I loved and hated this book.

The basic idea is reducing categories of life to 7 (ex: wardrobe of seven things, diet of seven foods) in order to fast to see things more clear. Fasting definitely gives clarity from the noise of the world but otherwise the initial good idea leads to a legalistic brag-fest that shames all material goods while ensuring you know about the good things this family is accomplishing.

This book shames wealth of all kinds and dismisses any excess. I agree very much that gluttony, ignorant worldwide consumerism, dismissing the health of our bodies and earth are terrible. I like that she pushes people out of their comfort zone to address the mandate to take care of the needy.

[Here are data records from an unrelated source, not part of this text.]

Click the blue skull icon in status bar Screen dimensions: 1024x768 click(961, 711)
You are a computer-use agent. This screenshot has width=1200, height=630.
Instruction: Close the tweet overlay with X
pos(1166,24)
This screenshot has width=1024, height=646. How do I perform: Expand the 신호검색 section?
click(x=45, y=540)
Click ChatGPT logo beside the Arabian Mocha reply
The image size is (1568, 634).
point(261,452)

But, to ignore that stewarding wealth correctly is also a way to alleviate many worldwide issues is ignorant. Creating companies that don't abuse workers, are fair in wages, that don't harm the earth are just as important as being a wise consumer. Not everyone has land to garden or the option to choose sustainable companies or buy organic products. Its ironic how privileged her choice of poverty living is while shaming those not living her way.

I wish this book had been more balanced, bragged less, and shamed less. At times her humor was cute and funny but ruined by brash and rude commentary.

Love the rich and poor, listen to what God ask you to do, whether it's big or small. It's all important. Skip this book if you are looking how to serve God's Kingdom.